Depuis les élections américaines, on assiste à un départ massif de la plateforme X, encore plus important qu’au moment du rachat de Twitter en 2022. Médias, organisations et surtout des millions de citoyen·nes ont quitté la plateforme.

Mastodon et Bluesky : des alternatives à X, Instagram et Facebook
Le but d’HelloquitteX n’est pas seulement de déserter Twitter, mais également d’entrainer un exode massif de X vers d'autres réseaux sociaux plus éthiques et moins toxiques.
Des alternatives existent : Mastodon est un réseau social sans publicité et un logiciel libre et open source développé par une organisation à but non lucratif. Bluesky est un réseau social qui reprend à l’identique l’interface de twitter, sans ses algorithmes, il dispose de son propre protocole pour fonctionner.
« Après quelques semaines de présence sur Bluesky et plusieurs années sur Mastodon, nous en faisons le constat : la modération est moins nuisible sur ces réseaux dont les algorithmes sont pensés pour ne pas alimenter la haine de l’autre. » (Contre Attaque)
D'après ses utilisateurs, Bluesky, est plus simple d’utilisation que Mastodon, cependant ce réseau a été créé par Twitter, qui l’a financé jusqu’à la nomination d’Elon Musk en 2022. Derrière, se cache une société commerciale de droit américain, qui vient d’être valorisée à 700 millions de dollars et de faire une nouvelle levée de fonds d’investissement. Derrière, il y a des fonds d’investissement comme Bain Capital, des fonds d’investissement de cryptomonnaie (source bastamag).

Mastodon a l’avantage sur Bluesky d’être un réseau décentralisé, ce qui veut dire qu’il n’est pas contrôlé par une entreprise qui gère tout. Des structures indépendantes des fondateurs de Mastodon peuvent créer leurs propres serveurs sur le réseau. On y trouve déjà un certain nombre d’organisations et de media, comme La Quadrature du Net et Mediapart. Chaque serveur Mastodon est totalement indépendant, tout en étant capable d’interagir avec les autres pour former un réseau social mondial.
« Aujourd’hui, Mastodon c’est 10 000 instances indépendantes de ce type, qui assument leurs coûts d’hébergement et opérationnels (technique, modération…) (...) le réseau souhaite se transformer en fondation, gouvernée de manière collégiale et transparente, pour le protéger de tout rachat par des milliardaires mal (ou même bien) intentionnés. »

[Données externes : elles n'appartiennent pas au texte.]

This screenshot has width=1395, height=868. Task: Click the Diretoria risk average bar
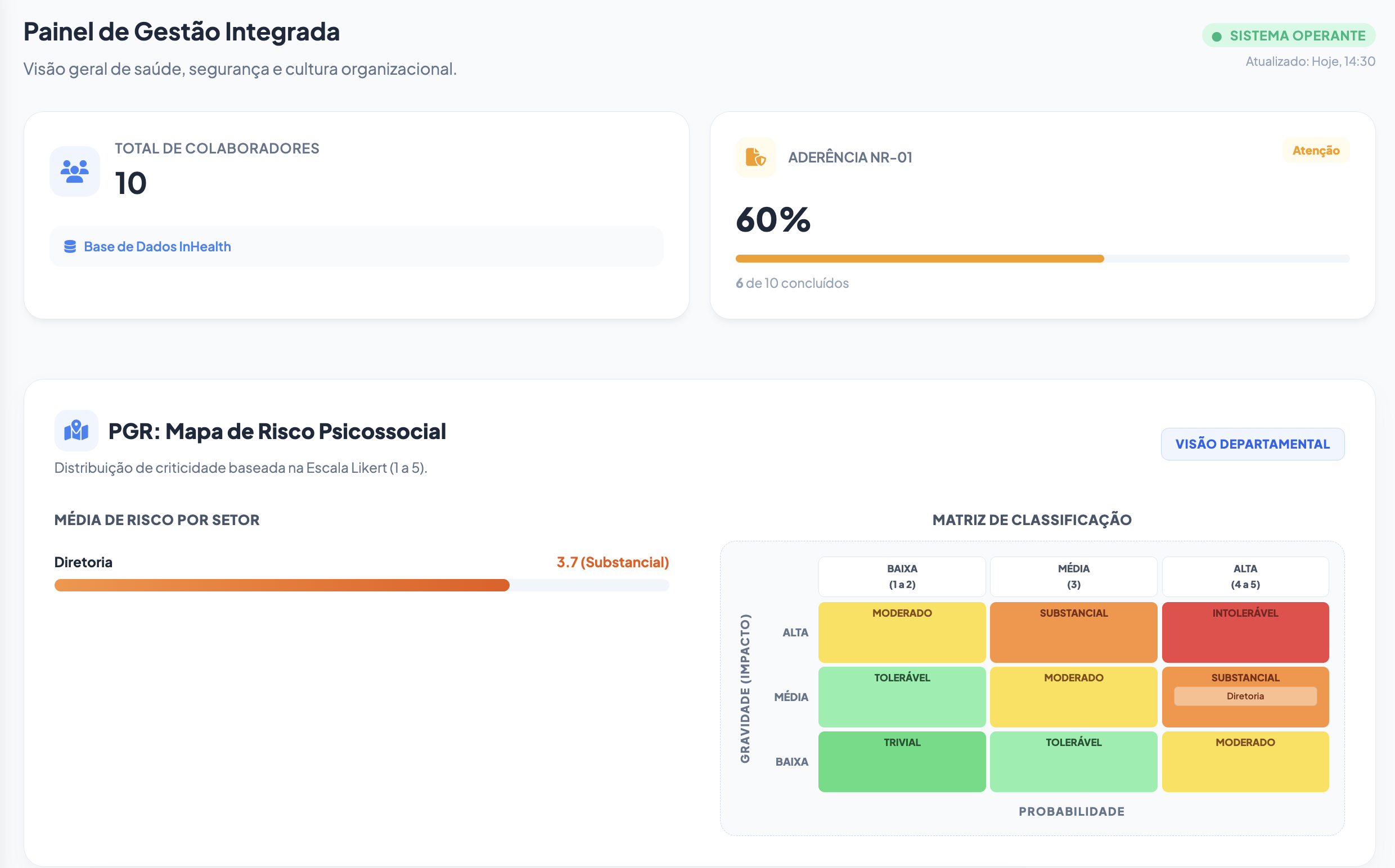[361, 585]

"Mastodon, c’est un bien commun, surtout vu l’environnement médiatique et politique", Bastamag

S'il est difficile de savoir ce que deviendront Bluesky, Threads, Instagram, LinkedIn ou TikTok, il semble plus facile d’imaginer que Mastodon restera durablement vivable, en raison de son architecture décentralisée et de ses règles de modération différenciées selon les « instances ».
« Avec déjà plusieurs millions d’utilisateurices, nous sommes convaincu.es que Mastodon est la meilleure alternative à Twitter pour nous (…) BlueSky existe également, mais nous craignons que ce réseau répète les erreurs de Twitter » (LDQN)

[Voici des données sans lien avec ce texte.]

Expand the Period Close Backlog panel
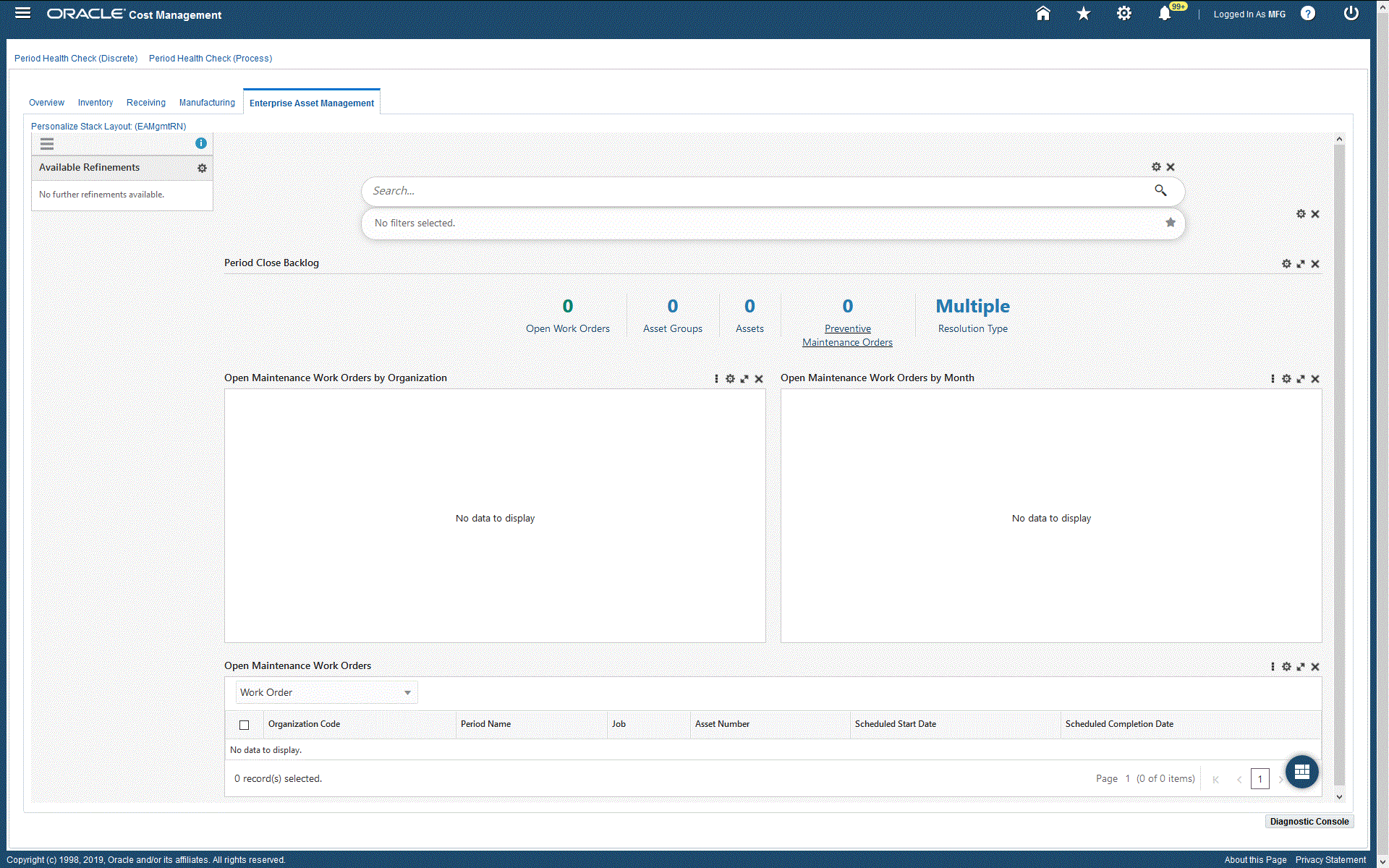 [x=1301, y=264]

Notre collectif n'est pour l'instant pas encore sur Mastodon et si nous n'avons jamais été sur Twitter ou X, nous sommes actuellement présent sur Facebook comme un certain nombre de médias alternatifs et de groupes militants. En effet, il nous semblait, et nous semble toujours, important de ne pas rester dans l'entre-soi militant mais de toucher d'autres publics.
Néanmoins, tout comme bon nombre de groupes militants sur Facebook, nous avons vu à quel point ce réseau a changé depuis quelques années occasionnant une perte d'audience des médias militants. De plus, le revirement de Mark Zuckerberg en faveur de Trump et ses récentes annonces sur la fin des modérations des contenus racistes et anti-LGBT, donne matière à réfléchir. Il n'est donc pas exclue que nous migrions vers les plateformes alternatives comme Mastodon ou Peertube dans un proche avenir.
D'ici là, nous vous encourageons à suivre ce site internet et à aller faire un tour sur les logiciels libres pour voir les comptes des organisations et des médias qui y sont déjà.